Every movie is challenging, every movie comes with a shitload of obstacles that need to be reversed and knocked out of your way in order to get them done. These little independent films, the market no longer supports an environment where those movies can do well, so that’s the challenge of making movies like this, but I make them because they’re beautiful and they’re evocative of a point in our cinematic history that was important and sublime. So I won’t turn my back even if the market tells me I should.

Genre, horror, fantasy films are usually looked down on by the mainstream Hollywood. What do you think has or will change after Guillermo del Toro’s THE SHAPE OF WATER won the Best Picture Academy Award?

The thing with Guillermo del Toro is, there’s only one. We can’t talk about genre and also talk about Guillermo. Guillermo is his own genre, he makes a movie unlike anybody else does.
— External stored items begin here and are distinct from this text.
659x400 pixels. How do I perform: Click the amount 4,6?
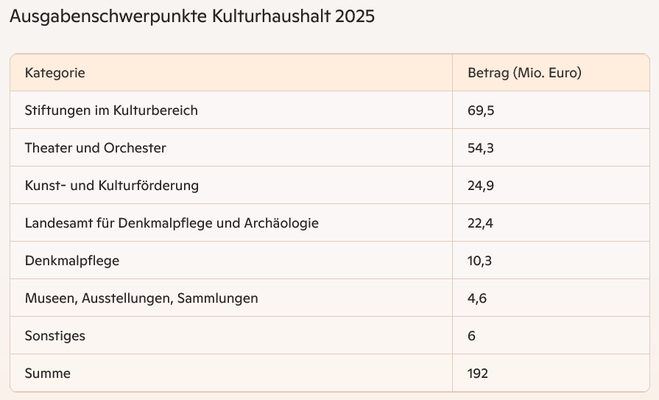477,298
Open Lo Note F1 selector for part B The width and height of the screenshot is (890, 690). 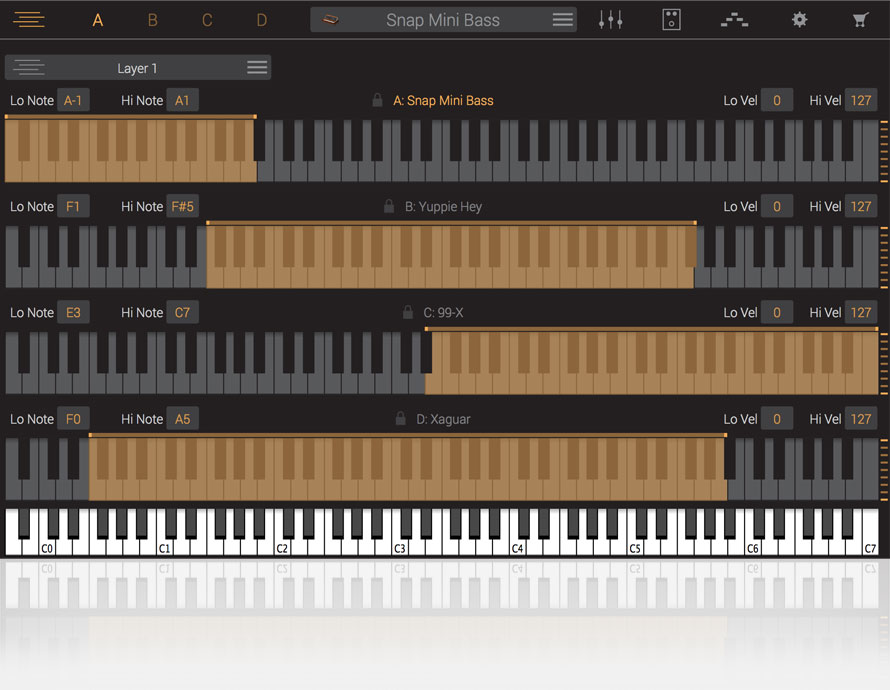click(x=73, y=206)
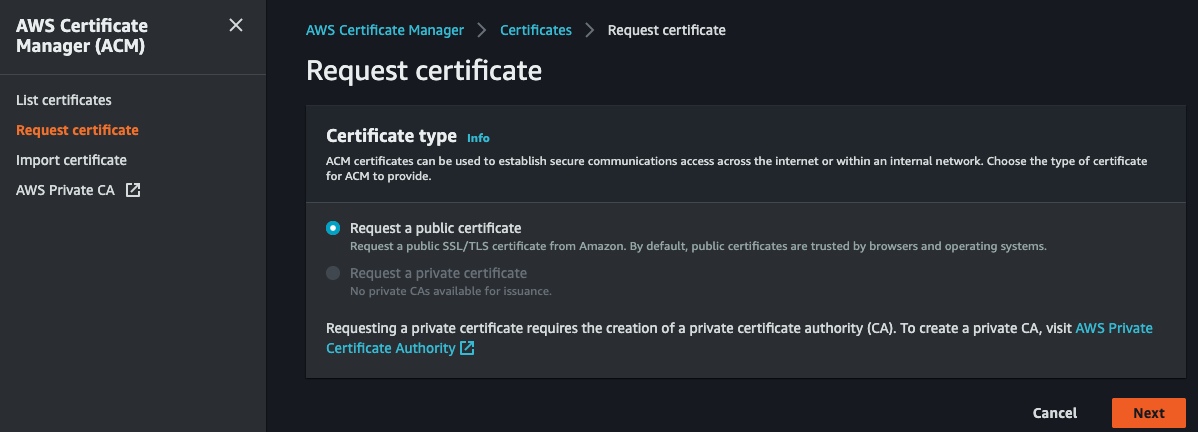The height and width of the screenshot is (432, 1198).
Task: Visit the AWS Private Certificate Authority link
Action: (x=1113, y=328)
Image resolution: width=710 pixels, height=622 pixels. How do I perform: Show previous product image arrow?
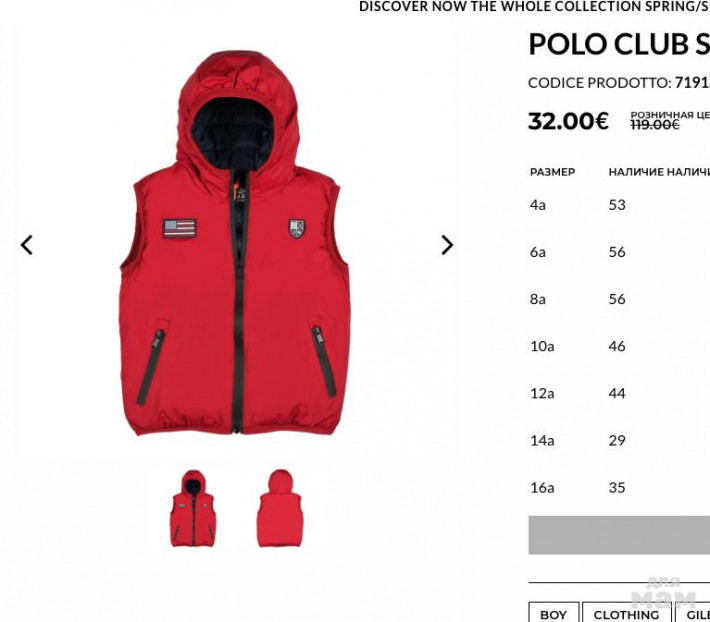27,245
In the case of a movie that you want to categorize, as a horror film or as a thriller or as a vampire film, in the hands of Guillermo is so much more than that, it’s a reflective metaphor... what you think you’re watching, you’re watching something completely different.

If Guillermo brings something else to, say, a vampire movie, what do you think ASHER brings to the crime genre and also the hitman subgenre?

You’re right, while it’s been those things you just described, genre wise, it’s also a character study and a study of humanity, of those topics like longing and yearning, and legacy, and what is it all mean, and where does one finds meaning in life. Asher is always exploring those things even while it's been a hitman or a crime movie.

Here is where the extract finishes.